Elbit et l’Ukraine au cœur d’un accord majeur : la Belgique va acheter 15 systèmes antiaériens « Gephard » pour Kiev.
Les véhicules, achetés auprès d’OIP, une filiale d’Elbit Systems, feront l’objet d’une importante rénovation avant leur livraison ; cette initiative s’inscrit dans le cadre d’un programme d’aide militaire belge d’un milliard d’euros.
Le gouvernement belge a approuvé l’achat de 15 systèmes antiaériens automoteurs Gepard en vue de leur transfert à l’armée ukrainienne, dans le cadre d’un vaste programme d’assistance militaire approuvé début avril.
Selon un article du site web « Militarnyi », qui s’appuie sur des publications des médias belges « La Libre » et « L’Echo », l’accord est promu par le biais d’une demande officielle du ministère belge de la Défense, dirigé par le ministre Théo Franken.
Ces systèmes seront achetés auprès de la société privée OIP, filiale de l’israélienne Elbit Systems, qui détient le stock de véhicules blindés après leur retrait du service opérationnel de l’armée belge au cours de la première décennie des années 2000.
Les systèmes en question étaient auparavant en service au sein des forces armées belges, qui en exploitaient environ 54 unités au plus fort de leur déploiement. Après leur mise hors service, ils ont été rachetés par la société Sabiex, elle-même absorbée par la suite par OIP. Dans le cadre du nouvel accord, l’entreprise belge procédera à une remise à neuf complète de tous les systèmes afin de les rendre pleinement opérationnels avant leur envoi sur le front en Europe de l’Est.
Bien que le gouvernement bruxellois se soit abstenu de publier le coût exact de l’achat et de la rénovation, il est clair qu’il s’agit d’un élément clé du plan d’aide belge, estimé à un milliard d’euros.

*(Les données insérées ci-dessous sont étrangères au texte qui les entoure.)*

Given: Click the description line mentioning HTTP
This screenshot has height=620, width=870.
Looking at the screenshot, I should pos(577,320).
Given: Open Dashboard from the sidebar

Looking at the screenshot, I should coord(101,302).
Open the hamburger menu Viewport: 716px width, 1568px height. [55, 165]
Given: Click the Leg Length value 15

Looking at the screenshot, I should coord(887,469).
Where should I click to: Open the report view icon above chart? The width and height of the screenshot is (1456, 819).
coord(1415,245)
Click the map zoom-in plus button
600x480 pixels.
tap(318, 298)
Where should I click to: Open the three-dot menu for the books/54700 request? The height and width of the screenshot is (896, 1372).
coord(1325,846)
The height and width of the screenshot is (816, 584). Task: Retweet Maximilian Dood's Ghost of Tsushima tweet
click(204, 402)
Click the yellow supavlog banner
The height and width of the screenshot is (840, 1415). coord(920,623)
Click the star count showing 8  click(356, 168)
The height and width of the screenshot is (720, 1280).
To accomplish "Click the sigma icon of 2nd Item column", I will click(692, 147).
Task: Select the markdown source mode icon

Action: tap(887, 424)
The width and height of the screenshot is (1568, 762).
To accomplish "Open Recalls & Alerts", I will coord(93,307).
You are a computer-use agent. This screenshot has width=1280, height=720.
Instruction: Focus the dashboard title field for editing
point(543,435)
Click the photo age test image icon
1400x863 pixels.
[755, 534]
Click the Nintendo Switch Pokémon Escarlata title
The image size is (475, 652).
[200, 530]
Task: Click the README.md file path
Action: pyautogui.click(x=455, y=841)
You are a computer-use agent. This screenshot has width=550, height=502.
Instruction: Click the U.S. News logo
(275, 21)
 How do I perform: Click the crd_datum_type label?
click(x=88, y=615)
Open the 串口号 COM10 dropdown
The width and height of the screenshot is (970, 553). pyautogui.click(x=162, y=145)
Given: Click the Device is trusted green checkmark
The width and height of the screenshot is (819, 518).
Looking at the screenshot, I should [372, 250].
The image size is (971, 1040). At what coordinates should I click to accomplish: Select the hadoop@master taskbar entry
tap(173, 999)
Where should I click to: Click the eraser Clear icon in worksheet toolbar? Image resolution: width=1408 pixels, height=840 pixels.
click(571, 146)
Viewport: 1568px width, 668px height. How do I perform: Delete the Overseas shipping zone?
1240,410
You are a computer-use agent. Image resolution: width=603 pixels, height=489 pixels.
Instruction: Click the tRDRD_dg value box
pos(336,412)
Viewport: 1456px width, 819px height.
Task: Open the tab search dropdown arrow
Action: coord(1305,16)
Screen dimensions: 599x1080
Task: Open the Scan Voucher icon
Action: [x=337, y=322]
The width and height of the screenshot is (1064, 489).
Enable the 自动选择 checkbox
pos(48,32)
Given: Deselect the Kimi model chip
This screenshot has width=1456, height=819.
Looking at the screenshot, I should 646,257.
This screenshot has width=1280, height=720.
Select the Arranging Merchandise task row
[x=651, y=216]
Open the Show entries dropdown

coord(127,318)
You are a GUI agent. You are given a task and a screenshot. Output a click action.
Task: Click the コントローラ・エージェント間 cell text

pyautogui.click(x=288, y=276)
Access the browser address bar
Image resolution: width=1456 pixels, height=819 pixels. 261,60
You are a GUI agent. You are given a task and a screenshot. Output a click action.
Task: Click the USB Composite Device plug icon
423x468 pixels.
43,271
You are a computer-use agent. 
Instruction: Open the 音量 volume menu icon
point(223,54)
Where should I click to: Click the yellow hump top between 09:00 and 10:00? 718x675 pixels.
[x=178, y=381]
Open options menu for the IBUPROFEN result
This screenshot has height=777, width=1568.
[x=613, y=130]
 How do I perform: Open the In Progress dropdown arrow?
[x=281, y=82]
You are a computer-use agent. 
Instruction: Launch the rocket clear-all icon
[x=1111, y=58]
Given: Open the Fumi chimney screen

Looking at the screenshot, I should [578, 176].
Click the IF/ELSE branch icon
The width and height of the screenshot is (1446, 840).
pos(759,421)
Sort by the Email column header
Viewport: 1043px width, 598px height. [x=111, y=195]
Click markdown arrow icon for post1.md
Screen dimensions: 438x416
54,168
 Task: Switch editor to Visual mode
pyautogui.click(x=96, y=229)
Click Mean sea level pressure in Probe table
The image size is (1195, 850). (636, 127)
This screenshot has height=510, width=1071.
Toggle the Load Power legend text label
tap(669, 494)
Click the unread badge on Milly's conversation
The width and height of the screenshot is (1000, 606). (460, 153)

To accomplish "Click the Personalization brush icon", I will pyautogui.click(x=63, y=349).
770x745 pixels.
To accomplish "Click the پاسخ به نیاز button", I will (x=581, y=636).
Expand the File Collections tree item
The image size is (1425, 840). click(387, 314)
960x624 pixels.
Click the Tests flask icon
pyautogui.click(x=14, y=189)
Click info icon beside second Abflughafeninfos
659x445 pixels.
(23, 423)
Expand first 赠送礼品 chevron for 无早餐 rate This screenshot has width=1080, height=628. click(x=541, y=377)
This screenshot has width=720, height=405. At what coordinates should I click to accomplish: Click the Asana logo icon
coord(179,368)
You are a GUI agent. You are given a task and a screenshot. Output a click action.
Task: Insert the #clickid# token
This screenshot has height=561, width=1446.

Les discussions relatives à la fourniture des systèmes « Gephard » ne datent pas d’hier. Dès septembre 2025, le Premier ministre ukrainien (alors ministre de la Défense), Denis Shmyhal, rencontrait le PDG de la société allemande KNDS, Ralf Katzel. Ils abordaient la mise en œuvre d’accords concernant la fourniture, le soutien technique et la production conjointe de ces systèmes antiaériens.
L’objectif stratégique actuel est la création d’une coentreprise entre KNDS et un important fabricant de défense ukrainien, ce qui permettra d’assurer la maintenance continue et une grande disponibilité des pièces détachées et des munitions sur le sol ukrainien.
Le système « Gephard » est considéré comme l’un des outils les plus efficaces pour lutter contre les menaces aériennes à basse altitude, notamment contre les drones suicides et les missiles de croisière, qui constituent un défi majeur pour les infrastructures ukrainiennes.
L’association d’un radar indépendant et de deux puissants canons de 35 mm constitue une solution économique et opérationnelle préférable à l’utilisation de missiles antiaériens onéreux. Cette initiative belge illustre la tendance européenne persistante consistant à acquérir du matériel auprès de fournisseurs privés et à le remettre en service, tout en collaborant avec les industries de défense internationales, afin de répondre aux besoins urgents de Kiev dans le cadre de son conflit.